Compare the power used in the `2 Omega` resistor in each of the following circuits :
(i) a `6V` battery in series with `1 Omega and 2 Omega` resistors, and
(ii) a `4 V` battery in parallel with `12 Omega and 2 Omega` resistors.

(i) In the First Case:
Potential difference, `V = 6V`
Current, `I = ?` (To be calculated)
And, Resistance, `R = 1 Omega + 2 Omega` (Resistors in series)
`R = 3 Omega`
Now, by Ohm's law (for whole circuit) : `(V)/(I) = R`
So, `(6)/(I) = 3`
And, Current, `I = (6)/(3)`
`I = 2A`
Thus, the current flowing in the circuit containing `1 Omega` and `2 Omega` resistors in series is 2 A. In series circuit, the same current flows throughout the circuit. So, the current flowing through the `2 Omega` resistor is also 2A [Figure (i)].Now, we know that the current (in `2 Omega` resistor) is 2A and its resistance is `2 Omega`.

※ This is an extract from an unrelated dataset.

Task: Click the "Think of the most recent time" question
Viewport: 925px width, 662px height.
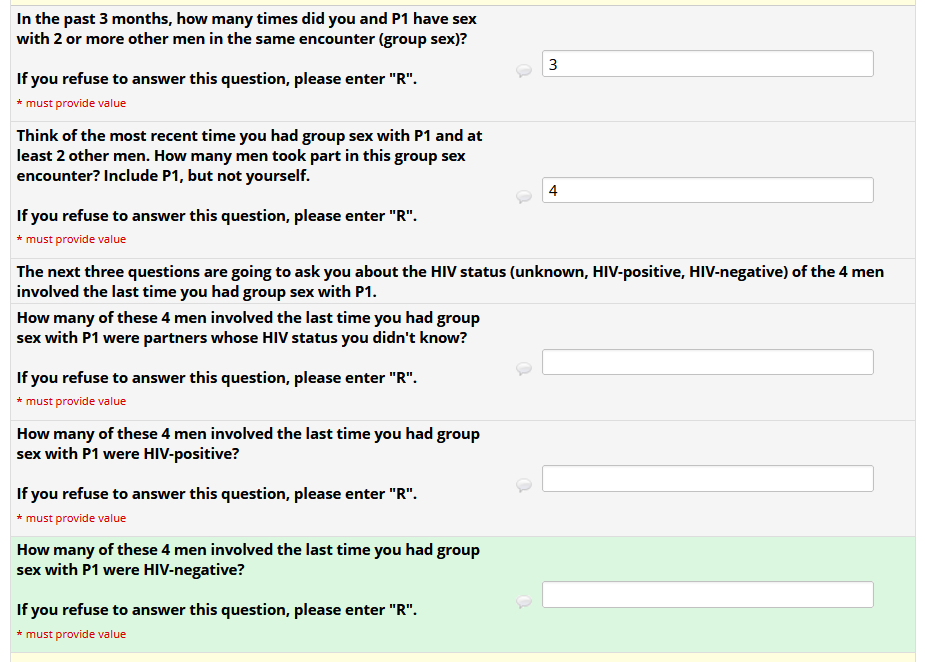Action: 249,155
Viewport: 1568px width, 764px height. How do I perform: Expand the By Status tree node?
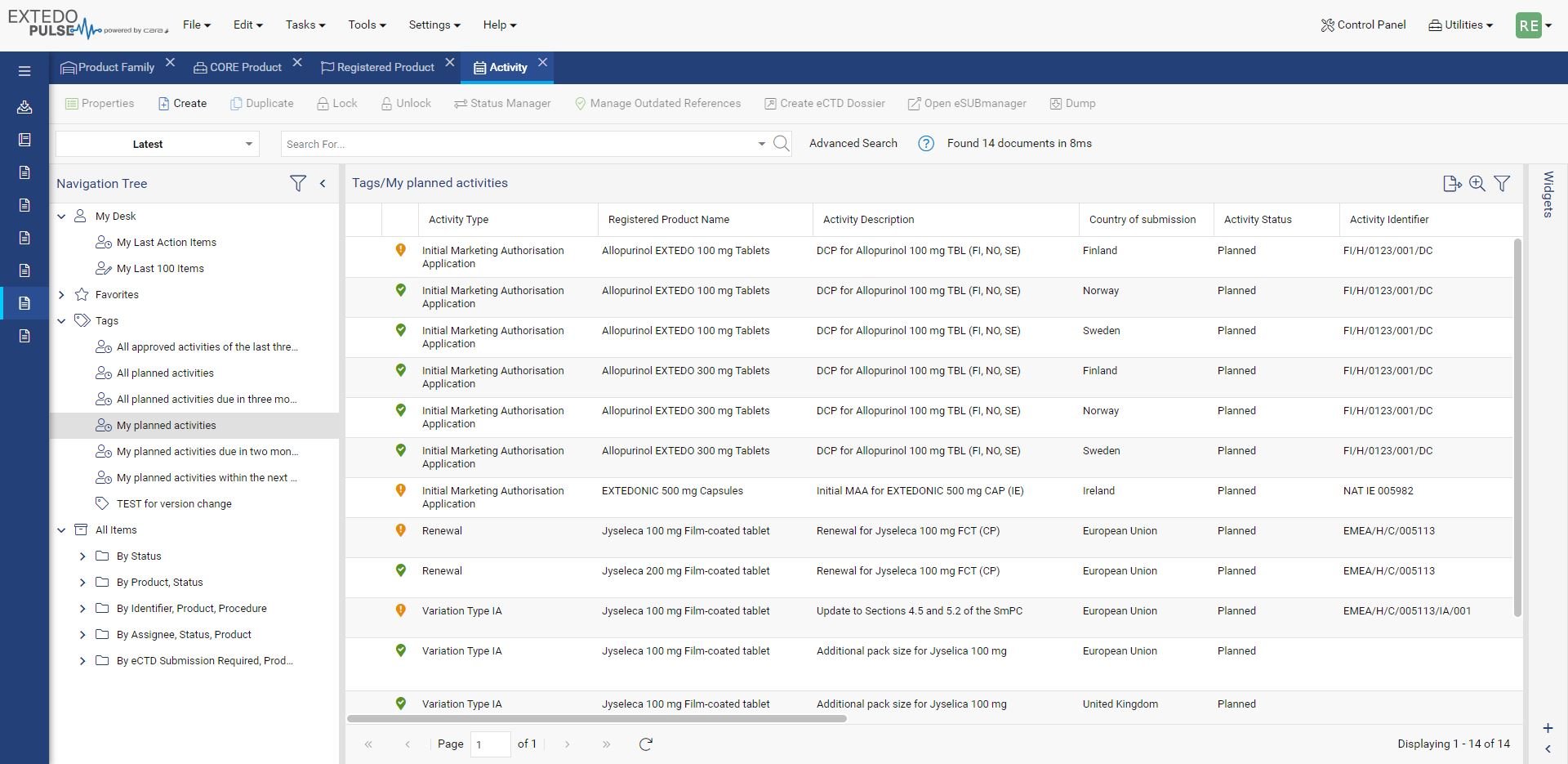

So, Power used in `2 Omega` resistor, `P_(1) = I^(2) xx R`
(In first case) `P_(1) = (2)^(2) xx 2`
`P_(1) = 4 xx 2`
`P_(1) = 8W` ...(1)
Thus, the power `P_(1)` used in `2 Omega` resistor in the first case is 8 watts.
(ii) In the Second Case:
Here 4 V battery is attached across the parallel combination of `12 Omega` and `2 Omega` resistors, so the potential difference across the `2 Omega` resistor will also be 4V [see Figure (ii)].
Now, Potentil difference, `V = 4V` (Across the `2 Omega` resistor)
And, Resistance, `R = 2 Omega`
So, Power used in `2 Omega` resistor, `P_(2) =(V^(2))/(R)`
`P_(2) = ((4)^(2))/(2)`
`P_(2) = (16)/(2)`
`P_(2) = 8W` ...(2)
Thus, the power `P_(2)` used in the `2 Omega` resistor in the second case is also 8 watts.
In order to compare the power used in `2 Omega` resistor in the two circuits, let us divide `P_(1)` by `P_(2)`.
So, `(P_(1))/(P_(2)) = (8W)/(8W)`
or `(P_(1))/(P_(2)) = 1`
or `P_(1) = P_(2)`
The `2 Omega` resistor uses equal power in both the circuits.